Alison O’Daniel

Alison O’Daniel talks about Night Sky

Alison O’Daniel, Night Sky, 2011, stills from a color film in HD, 75 minutes.

Alison O’Daniel works across disciplines, combining sculpture, sound, painting, performance, and films with live accompaniment. Her seventy-five minute film Night Sky recently premiered at Anthology Film Archives as part of Performa 11 and the exhibition “Walking Forward-Running Past” at Art in General. The film will screen Sunday, January 29, in Los Angeles as part of Liz Glynn’s Black Box, a performance art festival afterparty for “Pacific Standard Time.”
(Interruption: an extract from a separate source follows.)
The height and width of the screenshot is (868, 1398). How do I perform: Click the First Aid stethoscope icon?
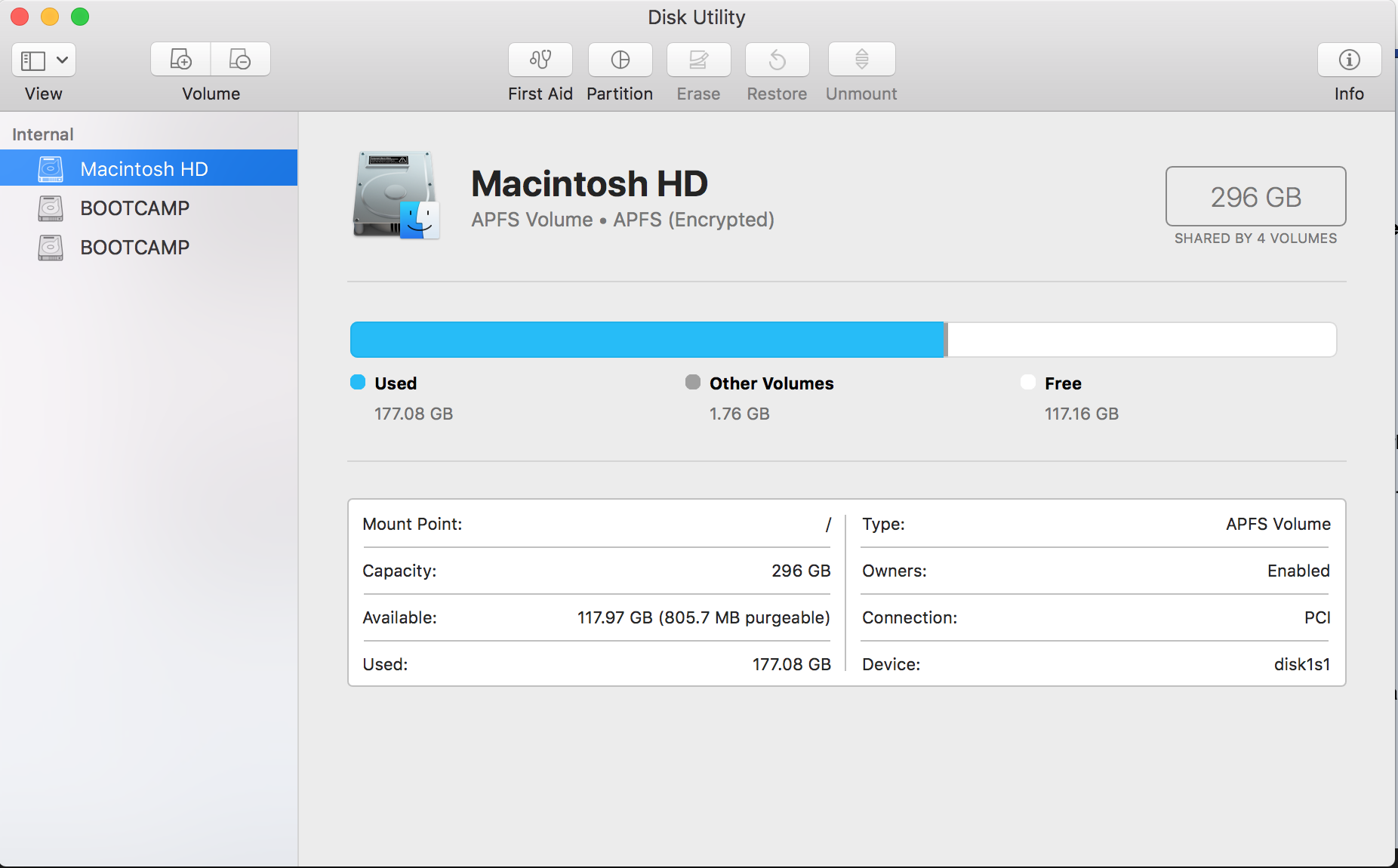pyautogui.click(x=540, y=60)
SOUND IS A CHARACTER IN MY LATEST FILM, which features a story of two girls traveling into the desert. Their car breaks down and they encounter a small portal made out of a Hula-Hoop hovering in the sublime landscape of the desert. When they reach into it, they discover a dance marathon happening on the other side. Other narratives are at play—road movies, buddy films, sci-fi and queer narratives—but the language of the film emerges around the ambiguous relationship between these girls, one of whom is deaf.
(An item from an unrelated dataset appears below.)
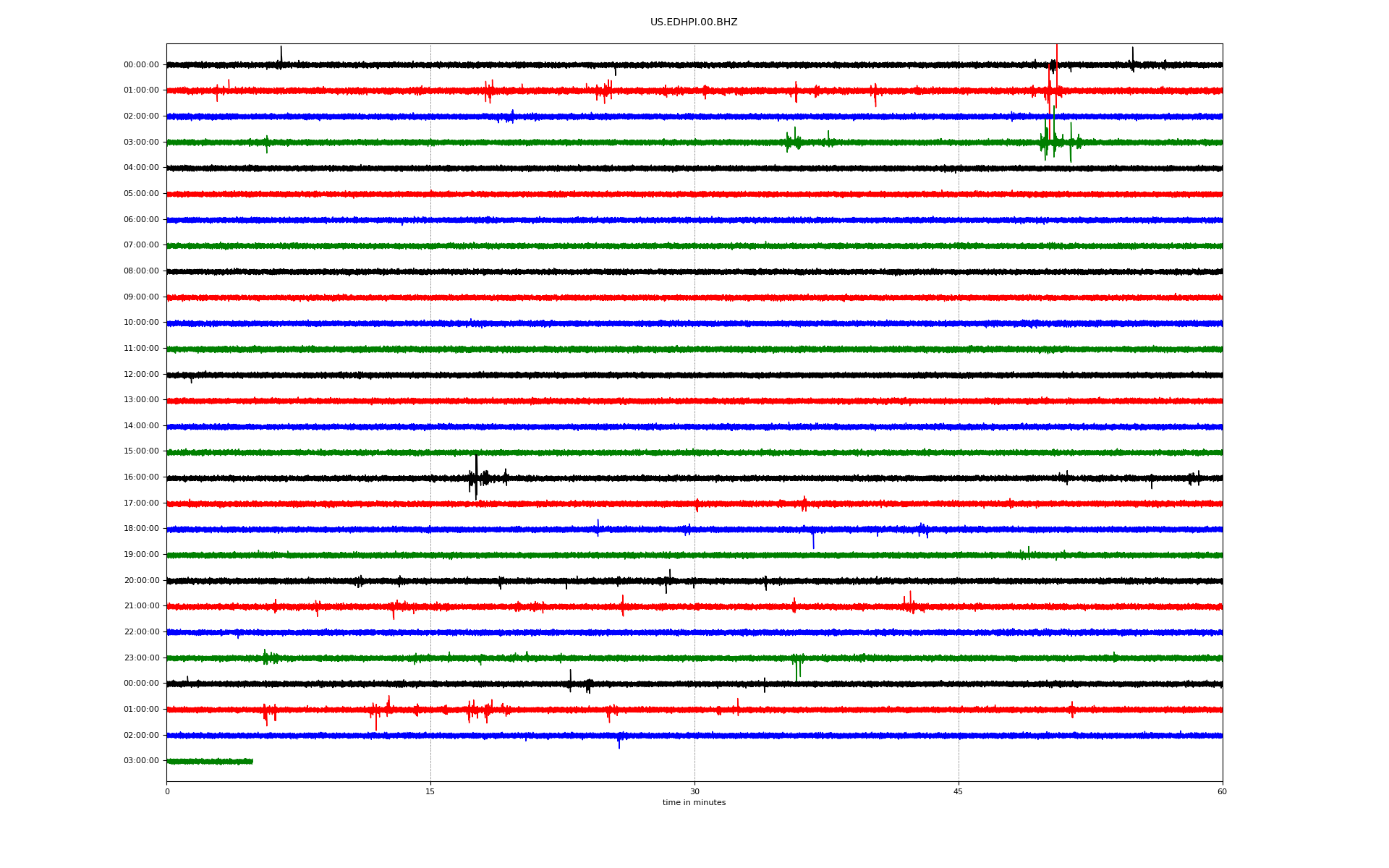
Task: Click the 14:00:00 time label
Action: pyautogui.click(x=141, y=426)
The film is full of synaesthetic experiences of sound where, for example, a light flashes in the desert and is transferred through the sound of bells or water. There are also elements where sound either breaks down or emerges in strange phenomenological ways in a sort of reimagining of what sound is. For instance, a dance marathon features the Los Angeles–based duo Lucky Dragons, who often make music by having their audience members touch cords they’ve engineered. I wanted to work with Lucky Dragons as their work addresses the relationship of the body to making sound. In the film, their speakers break down, forcing the dance marathon contestants to continue dancing––but in silence. As they dance, the girls’ car simultaneously breaks down in the desert.
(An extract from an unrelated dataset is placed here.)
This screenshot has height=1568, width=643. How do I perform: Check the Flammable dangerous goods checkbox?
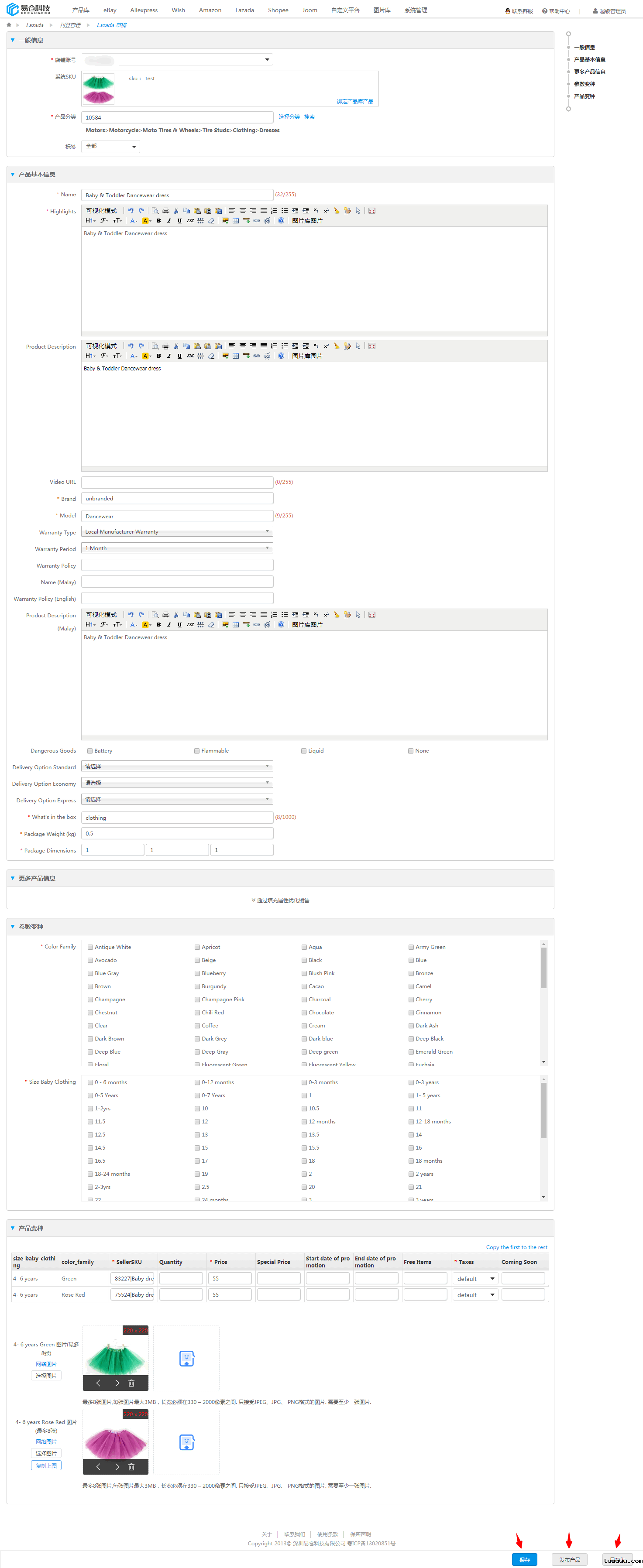(x=197, y=750)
I started out with the goal of making a film that was accessible in different ways to both a hearing audience and a deaf audience. I had particular ideas about who should be included in the cast and crew, which are made up of both deaf and hearing individuals, as well as performance artists, such as the filmmaker Cauleen Smith and Joanne Karl, who runs the Integratron, a sound chamber–meditation space in Joshua Tree, which is also the main location in the film. Due to the combination of people with different abilities and backgrounds all working together, a lot of interesting elements emerged. When working with an interpreter to write the score in sign language, we were considerate of what it means to explain music to a deaf person. We didn’t want to just describe, “Oh this is a synthesizer, and this is what a synthesizer does.” Instead, through metaphor, we aimed to describe the relationships between emotions, physics, instrumentation, the body, and even sound design.

When I screen the film I like to have two versions of live accompaniment. One is a pretty standard live music score performed either by the composer, Ethan Frederick Greene, or by local musicians. The other version is a retooling of that score through sign language. As the hearing audience encounters an unknown language representing music, their relationship to the score is disabled. Instead of listening, they’re able to watch the score unfold through choreography and movement. Simultaneously, the deaf audience is given an unusual amount of access to the score through an abstracted, poetic description of music.

It’s important to note that I am partially deaf, wear hearing aids, and lip-read. I occupy this strange in-between space. I grew up in the hearing world, but have always found myself just slightly outside of understanding what is going on; as a child, this caused a sense of wonder that has continually evolved. Not having access to everything creates a space for transcendence, and out of that a language of abstraction can emerge, and sound becomes profound. This sort of approach also extends into the material I work with. My background is in materials and performance—I was a figure skater and studied fibers as an undergrad—and I have a very tactile and physical relationship to the score itself. When I start writing or creating a narrative, I always start with a list of elements that I want to be in the film. Then I play a game of connecting the dots between these things, writing scores based on chance operations, almost like an exquisite corpse game. In some ways I’m creating a map to follow.